* Task:
Copy the lines below word for word, leaving out the pictures.
--------
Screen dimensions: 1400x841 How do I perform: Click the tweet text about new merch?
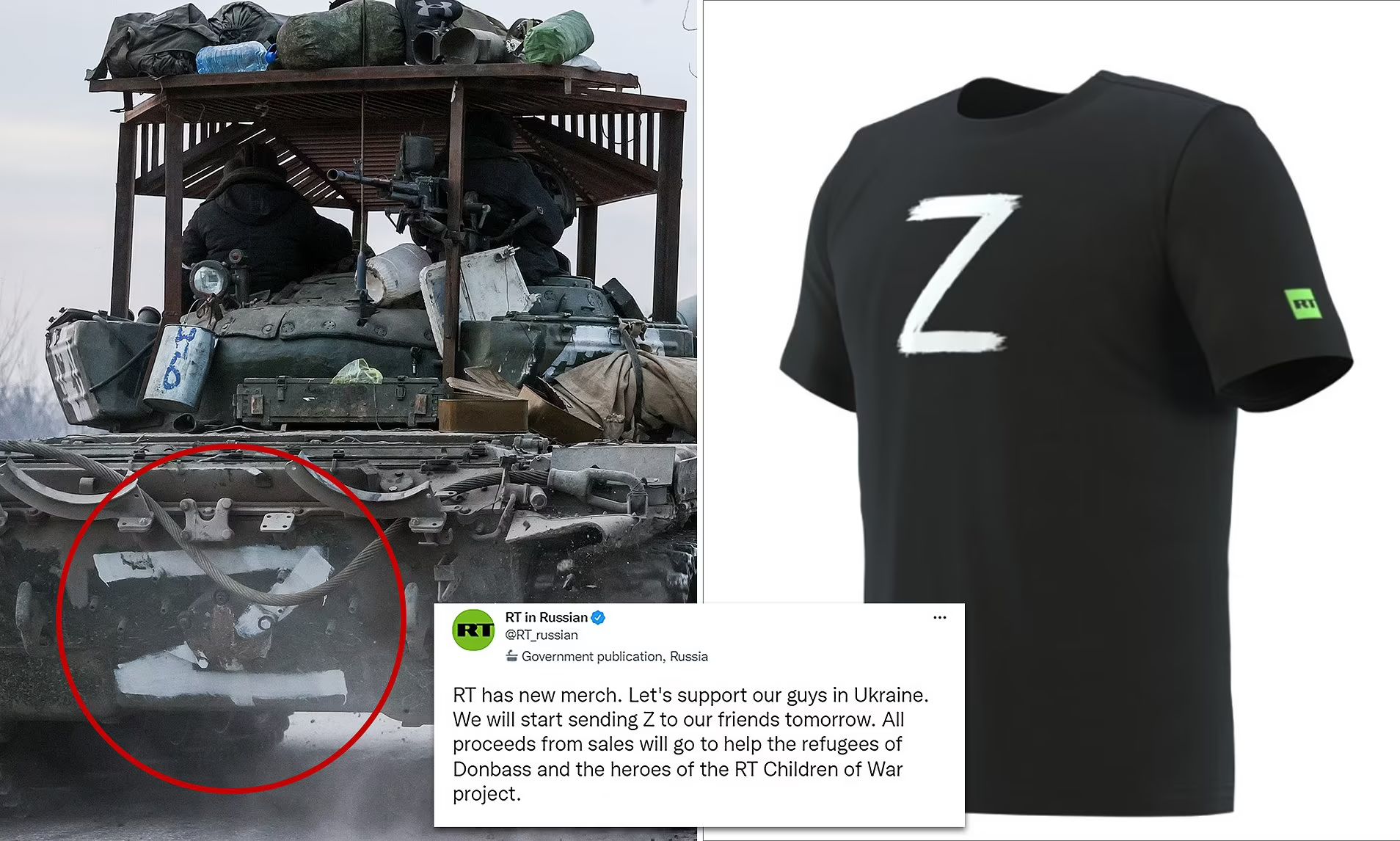tap(690, 744)
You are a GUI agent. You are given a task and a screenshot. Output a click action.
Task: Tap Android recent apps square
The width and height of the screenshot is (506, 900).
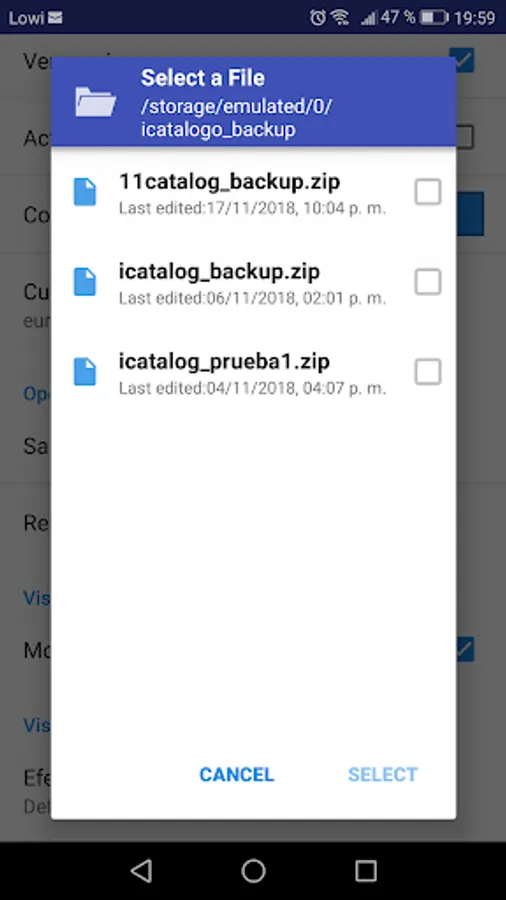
--------
* The answer:
Screen dimensions: 1400x841 How do I perform: Click the tweet text about new merch?
tap(690, 744)
You are a GUI agent. You are given a task and a screenshot. Output a click action.
Task: Tap Android recent apps square
The width and height of the screenshot is (506, 900).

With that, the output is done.